Data Breach: It’s not what you tell your customers. It’s how you tell them

Businesses often think that a data breach can bring down a company. That’s factually correct – it can. Financially it can be crippling, especially if you’re an SME or a start-up. But it’s actually the way your customers are treated that will reputationally make or break you. Having to be the bearer of bad news – such as telling someone their data has been lost or compromised – is never a comfortable thing to do. But it’s how you tell your valued customers that’s key.

How to break the news?

The ‘how’ starts when you decide what method you’ll use to inform consumers a breach has happened, and their personal data has been exposed. Our recent research shows that 69%* of people would be discouraged from using a company following a breach. Your next steps are, therefore, pivotal. Will you send an email, an SMS or a letter? Interestingly, the answer is less obvious that you might think….

Mail, above all?

During our years of experience dealing with all shapes and sizes of data breaches – from devastating cyber-attacks, to small-scale paper events – an old-fashioned letter, can be the most effective and trustworthy way of informing your customers. It does take longer than an email or an SMS, of course. The challenge is an email can create a feeling of heightened lack of trust in the customer, who could review it as a scam. They may even ignore it altogether. The same goes for a text message. These are still options, but assessing the scenario will denote what’s best in each individual case.

Your trusted brand

A formal letter, with your logo, typeface – your recognised branding, essentially – will act as trusted source of information, during quite a turbulent time. It puts your customers first, by showing you’re taking the situation very seriously. And this is where a third party can help. It can create a first draft of a pre-determined notification letters. Your key core messages will be clear and premeditated, and it will take the legwork away from you. This way, you will also be aligning to expectations around GDPR notification and putting the customer at the heart of the response and will be more prepared to act quickly should a live incident occur. It will also give you some much needed breathing space to focus on crisis communications and getting the business back on its feet.

Clean data

However, if your customer records are not up-to-date, it doesn’t matter which method you use to notify people. If an email or home address is no longer right, you won’t reach your customer, and they’ll be in jeopardy without knowing it. Our recent research has shown that 53% of businesses do not have clean customer or employee data. Frequent data cleansing – such as address verification and mortality checks – makes good business sense. Again, a third party can do this on your behalf, throughout the year.

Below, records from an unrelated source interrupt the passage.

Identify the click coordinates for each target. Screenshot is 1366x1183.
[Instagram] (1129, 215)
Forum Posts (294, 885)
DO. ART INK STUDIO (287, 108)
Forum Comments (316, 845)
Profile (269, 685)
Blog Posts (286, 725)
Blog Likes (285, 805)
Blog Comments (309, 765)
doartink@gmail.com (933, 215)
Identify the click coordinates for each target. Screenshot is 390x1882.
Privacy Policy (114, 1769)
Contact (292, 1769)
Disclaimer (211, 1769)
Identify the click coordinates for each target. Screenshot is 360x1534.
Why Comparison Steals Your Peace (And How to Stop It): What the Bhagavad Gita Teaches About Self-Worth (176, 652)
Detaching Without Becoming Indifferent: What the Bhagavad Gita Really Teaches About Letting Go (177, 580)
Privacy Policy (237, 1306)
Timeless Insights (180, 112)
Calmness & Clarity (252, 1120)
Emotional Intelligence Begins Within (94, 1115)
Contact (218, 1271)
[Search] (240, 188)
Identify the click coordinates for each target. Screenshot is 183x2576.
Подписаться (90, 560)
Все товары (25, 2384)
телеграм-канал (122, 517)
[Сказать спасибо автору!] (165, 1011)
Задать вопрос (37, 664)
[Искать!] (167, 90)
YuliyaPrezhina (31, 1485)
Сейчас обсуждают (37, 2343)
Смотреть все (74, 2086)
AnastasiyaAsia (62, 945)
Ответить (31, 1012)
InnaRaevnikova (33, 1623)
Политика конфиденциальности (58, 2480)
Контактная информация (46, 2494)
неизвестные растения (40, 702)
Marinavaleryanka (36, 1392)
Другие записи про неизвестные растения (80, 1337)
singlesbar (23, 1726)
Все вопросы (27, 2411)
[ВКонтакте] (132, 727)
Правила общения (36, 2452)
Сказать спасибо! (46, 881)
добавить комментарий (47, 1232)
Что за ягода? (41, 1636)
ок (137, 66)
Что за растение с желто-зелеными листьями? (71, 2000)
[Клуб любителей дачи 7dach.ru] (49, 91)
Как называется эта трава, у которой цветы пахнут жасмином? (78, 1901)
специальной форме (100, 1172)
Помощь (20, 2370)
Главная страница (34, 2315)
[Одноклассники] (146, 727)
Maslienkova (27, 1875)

Above all, it’s about putting your customers at the heart of your response plans. Preparing for the worst, but hoping for the best is also a good strategy. But simple preparation well ahead of time – often with the help of a third party – will put your business in a strong position in a time of crisis. Ultimately, how you decide to inform your customers will determine your future relationship with them – and the future success of your business.

Find out more about how Experian help organisations put readiness plans in place so they can know, prepare, and recover with confidence in the event of a data breach.

Read our whitepaper: Readiness vs The Reality

And our Data Breach Response Guide

Our research

Experian commissioned research consultancy ComRes to shed new light on this constantly evolving topic, backed up by new statistics. ComRes is a member of the British Polling Council.

On behalf of Experian, ComRes conducted an online survey of IT business decision-makers at small, medium and large businesses in Great Britain (Online) in January 2017, across a variety of sectors (including manufacturing, arts and recreation, business and finance). Respondents were either: involved in the decision-making of their company’s data breach management, or were aware of data breach management if they were not directly involved. All respondents work for businesses that hold personally identifiable information (PII) data for 100 or more customers or employees. The 200 professionals questioned were from the following sized companies: 50 from small businesses (1-49); 50 from medium-small businesses (50-100); 50 from medium-large businesses (101-250); and 50 from large businesses (250 or more). It is important to note that when comparing figures from the business survey this year with 2016 findings, only SMEs were questioned last year, and not large businesses. At the same time, ComRes also surveyed 2,001 British adults to obtain a wide and varied comparison of what business decision-makers think in contrast to the public – or, in other words, their (potential) customers.